A variety of oxidants and free radicals, resulting from cigarette smoke, are well documented to initiate or promote oxidative damage in peripheral and cord blood [3, 6, 25]. Free radicals are capable of directly and indirectly inducing oxidative stress in the body. Although the underlying mechanisms involved in the pathologies associated with smoking are still arguable, free radical-induced oxidative damage has been suggested to play a major role in the pathogenesis of numerous smoking-related disorders [30]. Bolisetty et al. reported that exposed infants have significantly lower antioxidant vitamins than do those not exposed [8]. They proposed that one consequence of the lower antioxidant vitamin levels in exposed infants is oxidative stress. Maternal smoking has been associated with numerous adverse pregnancy outcomes, including lipid hydroperoxides and oxidative stress [32]. Similarly, in infants exposed to passive smoking, several components of the antioxidant defense system have been reported to be impaired as compared with those not exposed [3, 4]. In addition, fetuses that have been exposed without regard to the mother's active or passive smoking have increased oxidative status [6, 33].

The potential damage that can be caused by free radicals is normally minimized by antioxidant systems [18]. In passive smoking infants, several components of the antioxidant defense system have been reported to be impaired as compared with those not exposed to smoking [18, 19]. The previous studies that active and passive maternal smoking convincingly and significantly induces oxidative stress and for the mothers and also for the neonate [3, 6, 18]. Chelchowska et al. reported that TAC was significantly decreased in the cord blood of newborns of smoking mothers [10]. Fayol et al. demonstrated that TAC was low in the infant cord blood of passive smoking mothers, but this was not the case in the infants of active smokers [18]. In the present study, placental tissue TAC levels were significantly lower in the mothers who were active or passive smokers. However, peripheral and cord blood TAC levels were not significantly different in the mothers who were passive smokers. Our previous study showed that the mothers' peripheral blood TAC levels were lower in passive smokers than they were in non-smokers [6]. In that study the subjects were exposed to 6–25 cigarettes/day, and the mean age of the mothers who were passive smokers was 25.6 ± 5.4 years while that of the controls was 24.7 ± 4 years. Differences may be due to several factors, including maternal age, pregnancy status, body mass index, or number of cigarettes exposed to per day [21, 33].

In addition to these oxidative markers, OSI, which is a cumulative marker of both oxidative and antioxidative power [6], was significantly increased in the placental tissue of active and passive smokers. These results are the first on placental tissue. According to the data obtained in the present study, increased TOS levels, decreased TAC, cumulatively increased OSI and the other antioxidants together with the routine clinical parameters may implicate the presence of oxidative stress in the placenta subsequently in fetuses.
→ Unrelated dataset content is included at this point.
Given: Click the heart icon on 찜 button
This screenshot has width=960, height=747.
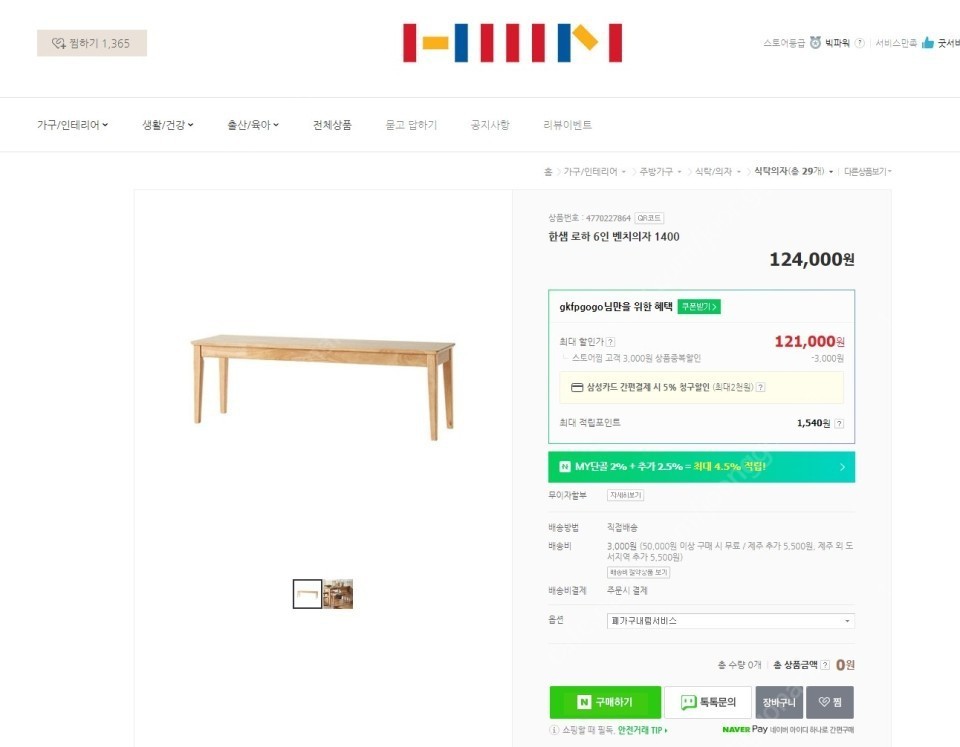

These findings supported our previous data [3, 6]. In addition, decreased lipophilic antioxidants may play a role in the pathogenesis of atherosclerosis in the fetuses of mothers who are active or passive smokers through increased susceptibility to lipid peroxidation in utero.

In conclusion, active or passive maternal smoking is associated with important alterations in oxidant and antioxidant balance in placental tissue and causes potent oxidative stress.